Task item —
Print this span of the material below exactly: the line with "You are a GUI", the line with "Screen dimensions: 1351x972", and every line between them, but nothing else.

Records shown —
Start of Block
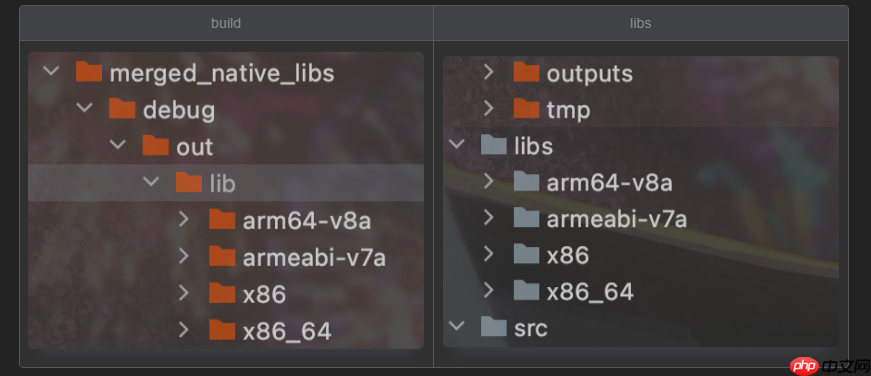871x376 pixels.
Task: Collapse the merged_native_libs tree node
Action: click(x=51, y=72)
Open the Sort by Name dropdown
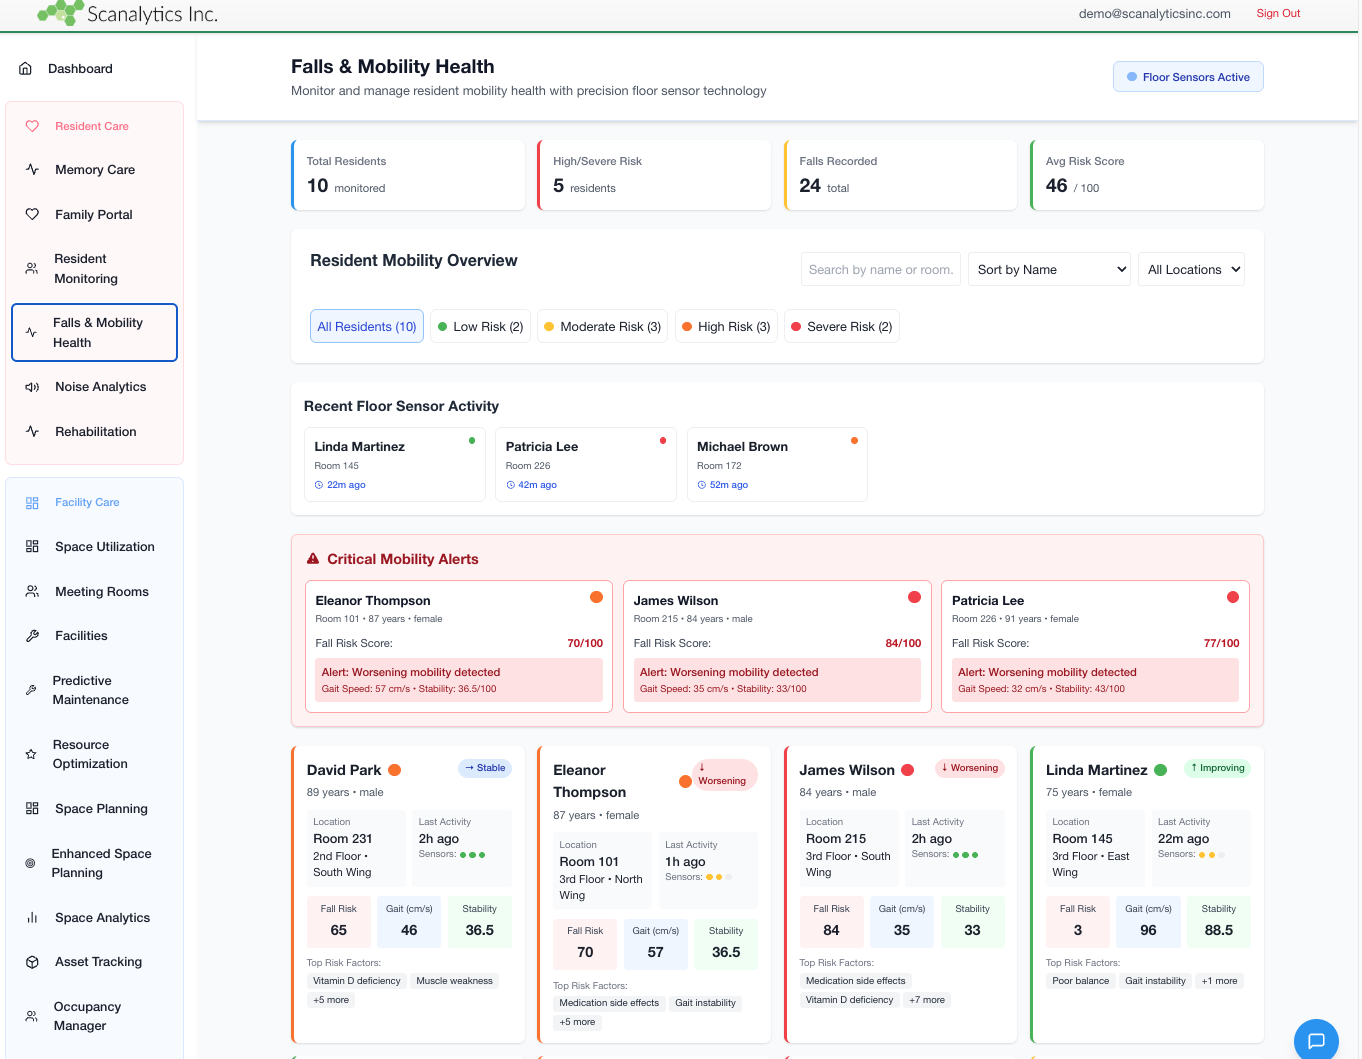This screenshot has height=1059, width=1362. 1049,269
End of Block
Start of Block
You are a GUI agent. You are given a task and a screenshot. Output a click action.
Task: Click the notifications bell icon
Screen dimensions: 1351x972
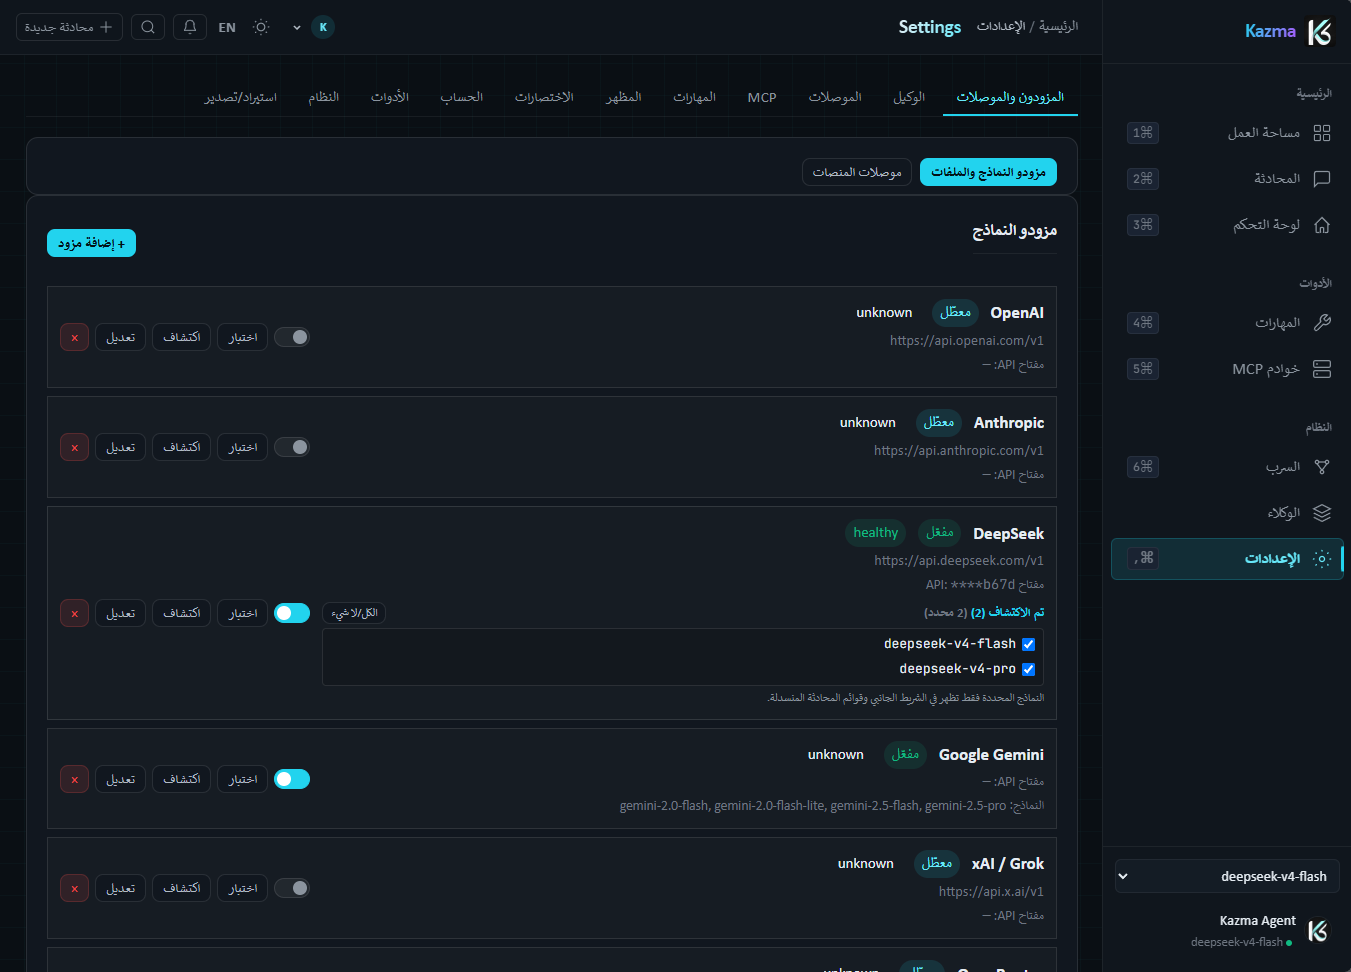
End of Block
Written answer —
You are a GUI agent. You are given a task and a screenshot. Output a click action.
Task: Click the notifications bell icon
Screen dimensions: 1351x972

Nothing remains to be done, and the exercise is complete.